Kapalka went on to co-found PopCap Games, where he helped create such addictive games as Bejeweled, Bookworm, and Plants vs. Zombies that collectively have been downloaded more than 1.5 billion times. Electronic Arts (EA) bought the company last year for $750 million. Now the newly rich Kapalka is in talks with his old school about setting up a $100,000 endowment.
Robert Harding World Imagery/Getty Images; Artpartner-Images/Getty Images
As Kapalka’s career started to take off, the university cultivated a relationship with him—inviting him back to campus, honoring him with a special award, and putting him in touch with one of his former professors. “They didn’t ask me for anything,” he says. “It was me who wanted to give to them. Although being in touch with them again definitely made it easier.”
Competition for alumni donations, always intense, has heated up in recent years: Alumni donations rose 10 percent in 2010, to $7.8 billion. Data compiled by the Council for Aid to Education show that one quarter of U.S. colleges netted 86 percent of all donations. The top five fundraisers in 2011 were Stanford, Harvard, Yale, Massachusetts Institute of Technology, and Columbia.
In February, Stanford announced that its five-year drive raised $6.2 billion. The total, which includes donations from organizations and corporations, was 44 percent above the school’s original $4.3 billion goal. Stanford enjoys a big edge, given all the Silicon Valley entrepreneurs it counts as alumni. The founders of Instagram (FB), Yahoo! (YHOO), and LinkedIn (LNKD) are all Stanford grads, as are roughly 5 percent of Google’s (GOOG) employees.
“The alumni list is a huge advantage, obviously,” says Don Fellows, chief executive officer of Marts & Lundy, a philanthropic consulting firm. Not all schools know how to put it to use, though. “I have one client, a school, who didn’t even realize that a famous individual was one of their alumni” until he did a big deal, Fellows says.
“Young entrepreneurs look at philanthropy differently than older donors,” says Michael Simmons, CEO of Empact, which helps universities and other organizations connect with entrepreneurs. “They want to make a difference now, not just decades from now. Schools are going to have to learn to tap into that.”

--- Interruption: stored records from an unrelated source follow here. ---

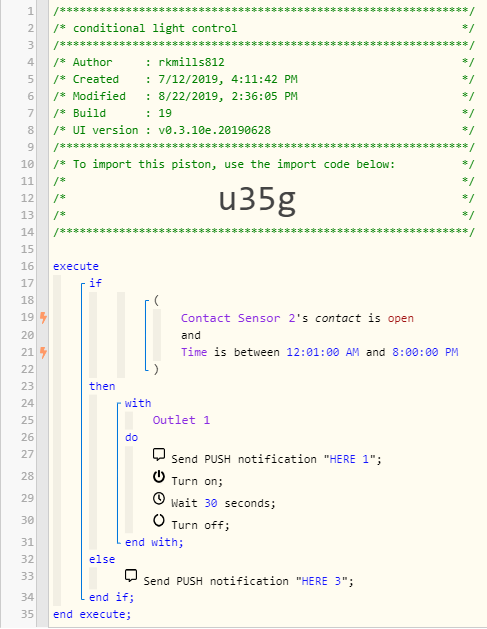Click the "execute" keyword on line 16

[x=76, y=266]
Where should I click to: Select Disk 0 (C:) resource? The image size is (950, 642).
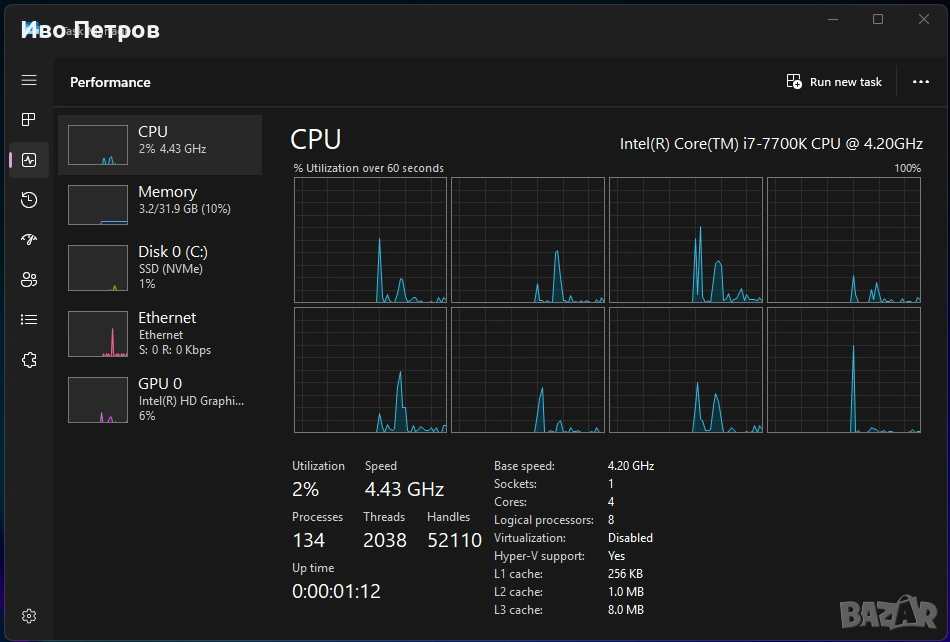click(160, 267)
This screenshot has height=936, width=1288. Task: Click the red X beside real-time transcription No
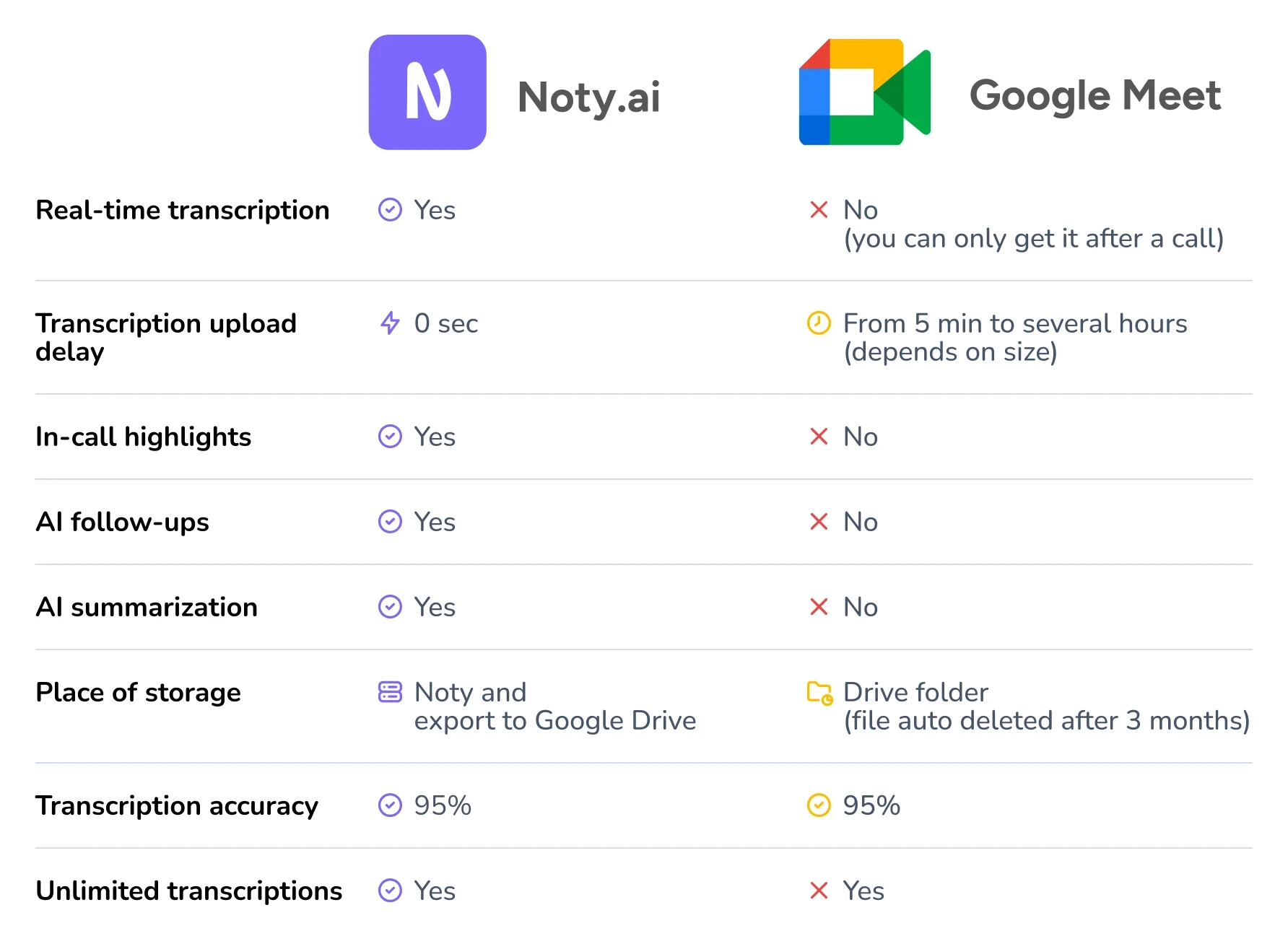tap(819, 209)
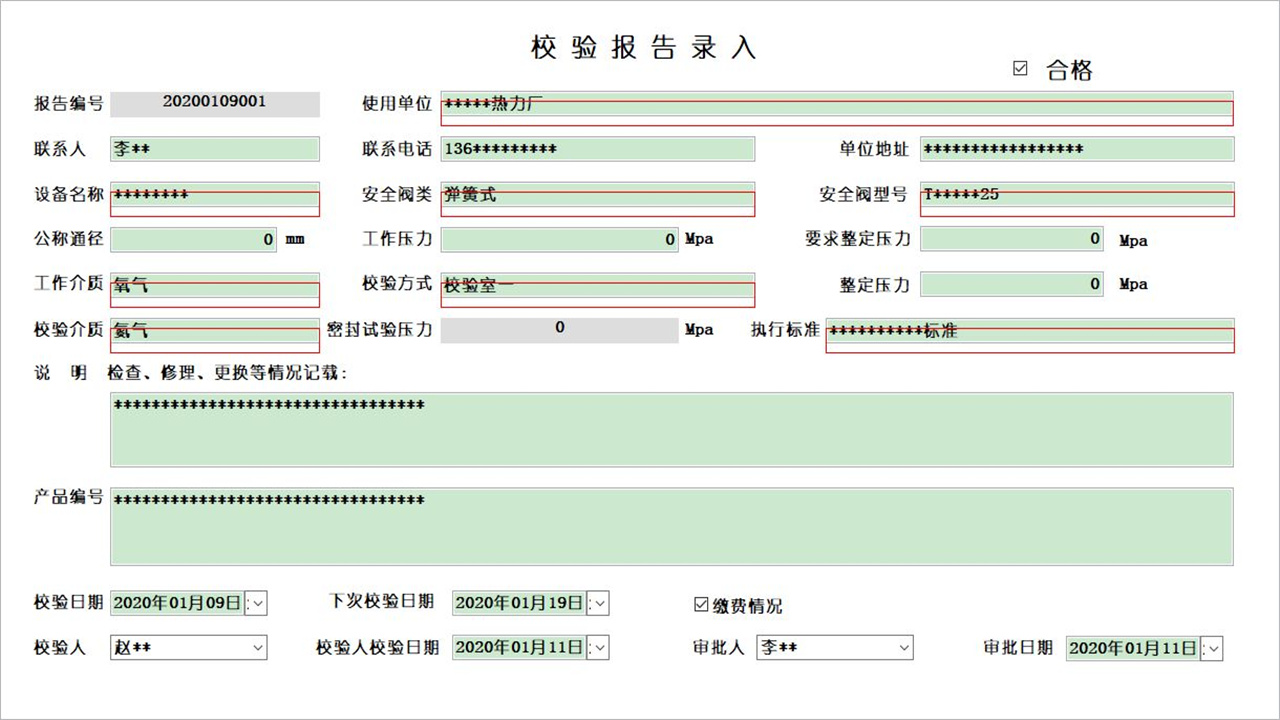The image size is (1280, 720).
Task: Uncheck the qualified status box
Action: click(1019, 68)
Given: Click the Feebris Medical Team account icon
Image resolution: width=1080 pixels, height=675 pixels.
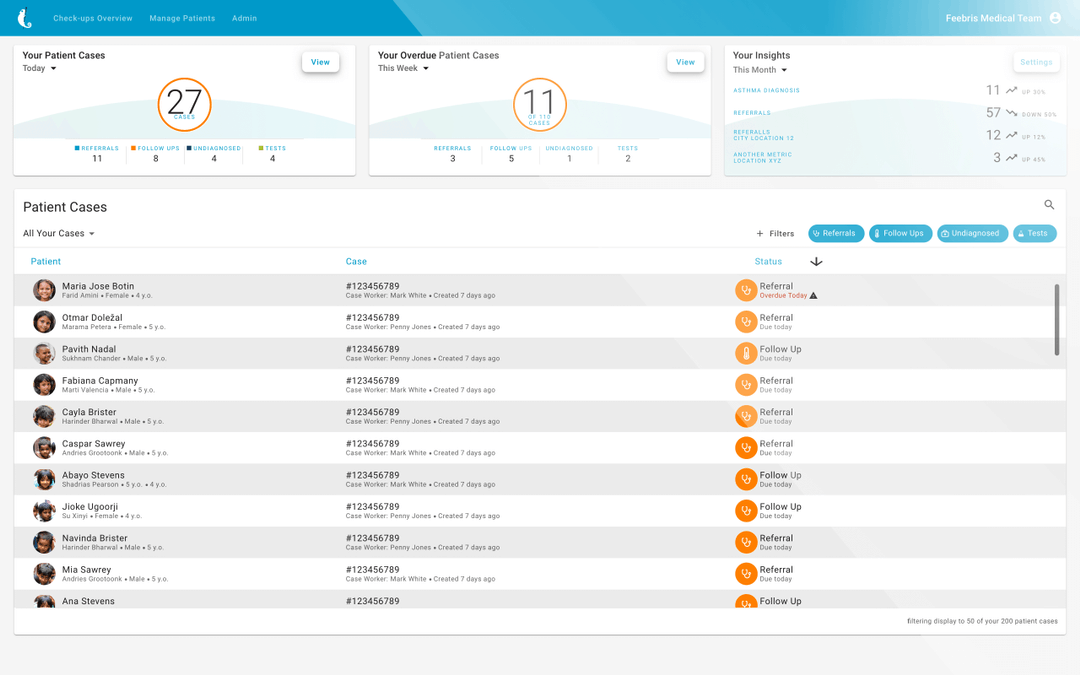Looking at the screenshot, I should click(1056, 17).
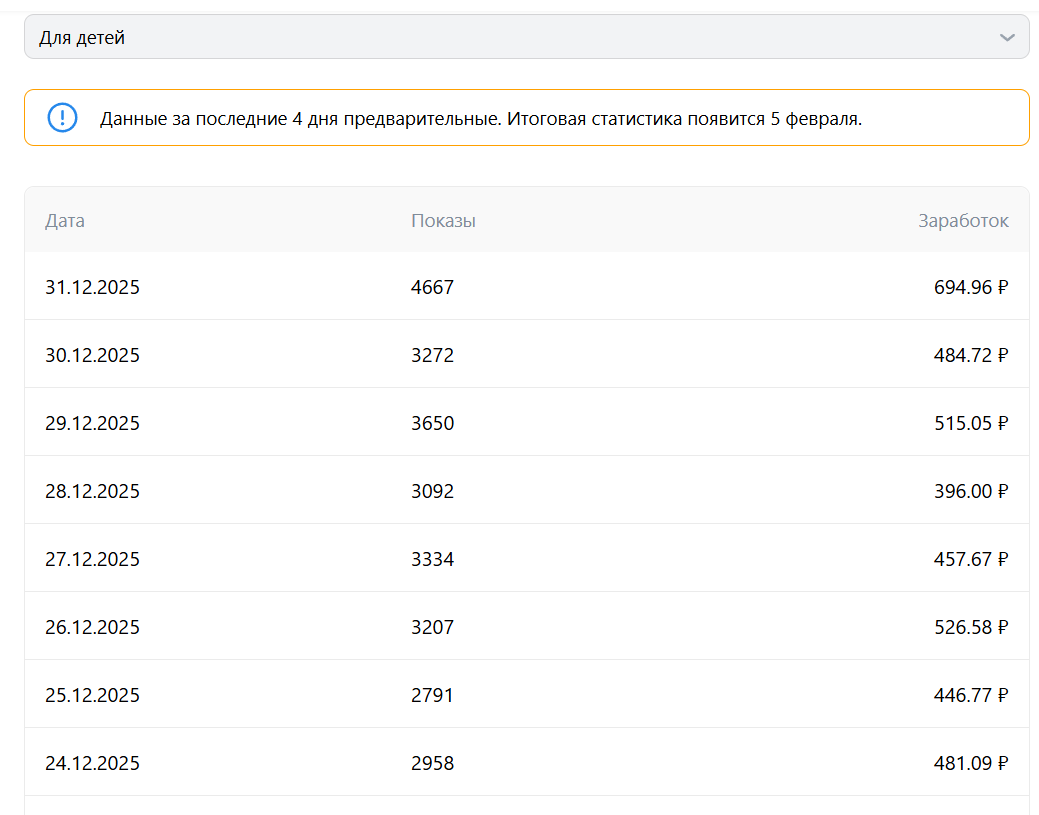
Task: Click the 28.12.2025 date cell
Action: [92, 492]
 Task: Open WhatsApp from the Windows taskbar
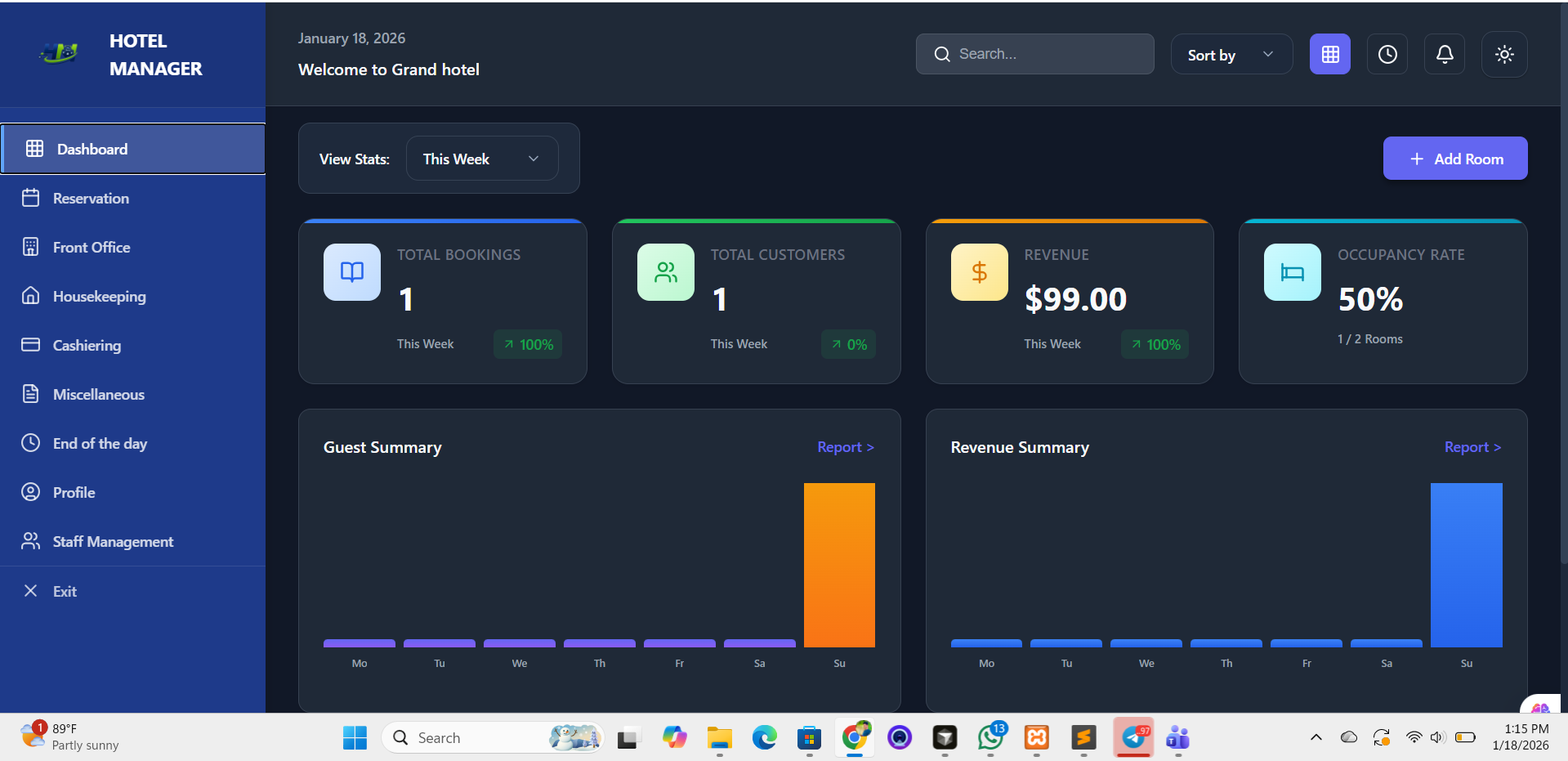click(990, 738)
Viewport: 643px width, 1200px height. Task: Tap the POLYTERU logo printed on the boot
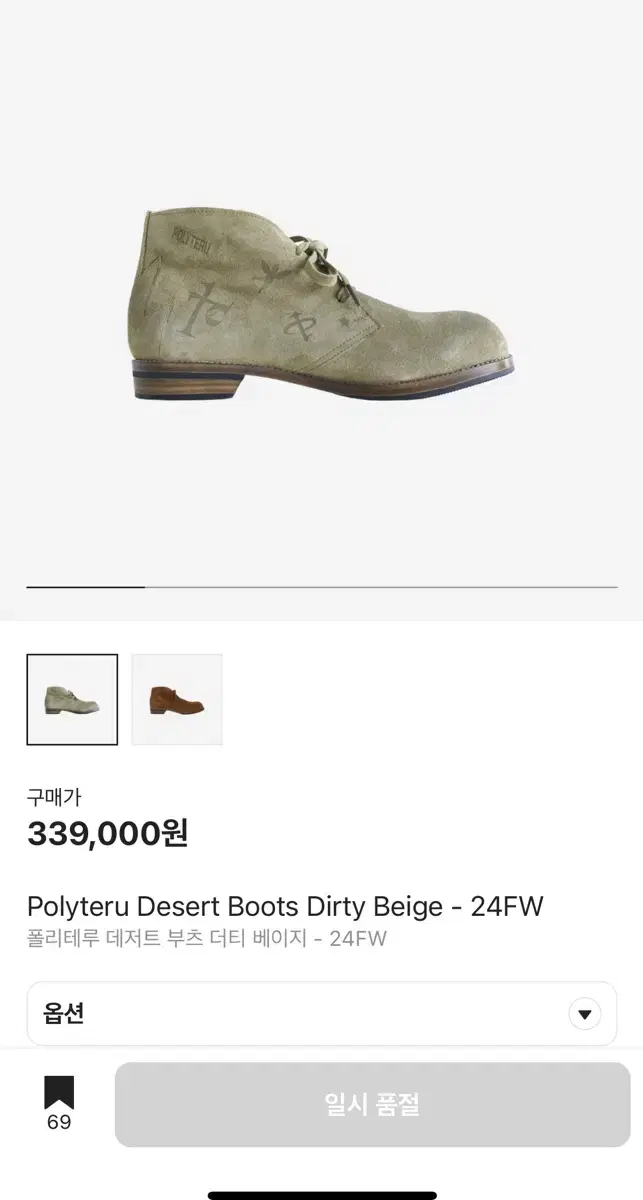(x=194, y=235)
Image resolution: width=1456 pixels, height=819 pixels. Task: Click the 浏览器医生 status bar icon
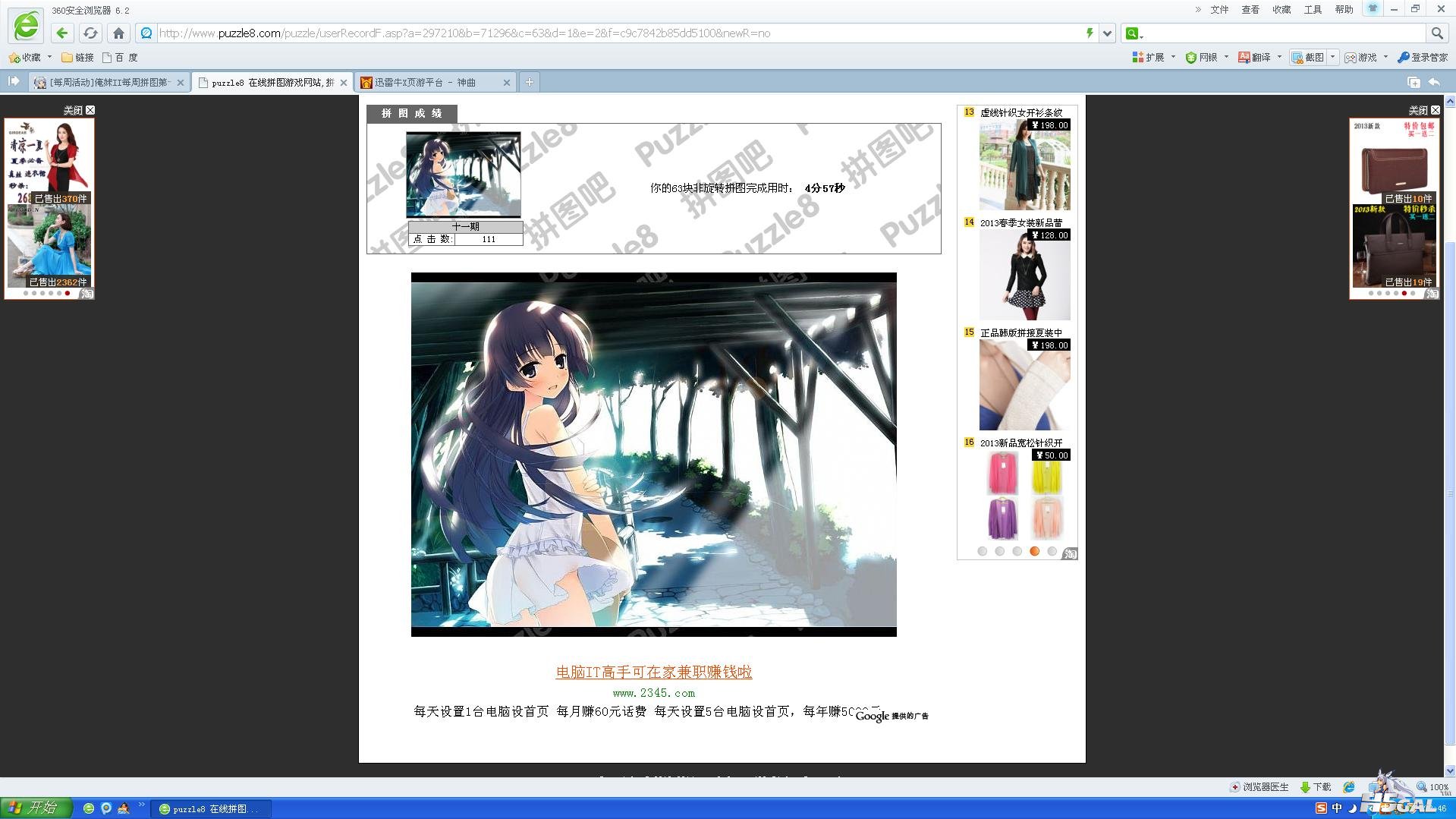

Babson College, a business school in Wellesley, Mass., found it had a significant number of young alumni who wanted to donate, but “all of their current cash was being put into their new ventures,” writes Wendy Silverman, Babson’s director of corporate, foundation, and government relations, in an e-mail. So it started the Founder’s Fund, in which alumni pledge a portion of their startup’s future earnings. So far 47 people have signed up, and Babson has collected 17 donations totaling close to $3.4 million.
Occasionally universities find future donors through happenstance. Before Joe Essenfeld, a 2001 Cornell University alum, founded the New York-based software company JIBE, he was chief operating officer for Insomniac Cookies, a late-night cookie delivery service. “When we were looking to expand the company, the first campus I wanted to open a location at was Cornell,” says Essenfeld, who soon became acquainted with university officials. Last year, Essenfeld joined the Cornell Entrepreneur Network, a business networking program for alumni, students, and staff, and helped the university prepare its bid to build an applied science campus in New York City. Essenfeld, who says he makes regular contributions, hopes he can be more generous one day: “If they catch me at the right time in the future, and I have the means to give a meaningful donation, I would do it.”
Joe Gebbia, co-founder and chief product officer of online vacation rental marketplace Airbnb, is a Rhode Island School of Design (RISD) alum who never cut the cord. The 2005 grad has served on alumni boards, helped recruit applicants, and returned to campus to speak to students. Airbnb was valued at over $1 billion in 2011, but with the company yet to go public, Gebbia is a millionaire in name only. “I donate some money [to RISD] off and on,” he says. Nonetheless, the school recently named him to its board of trustees. Gebbia still wears his class ring and it’s a good bet he’ll remember his alma mater if he strikes it rich. Says Gebbia: “It reminds me of what I went through and who I owe credit to for where I am today.”
The bottom line: More universities are investing time and care in building relationships with startup founders in the hopes of turning them into donors.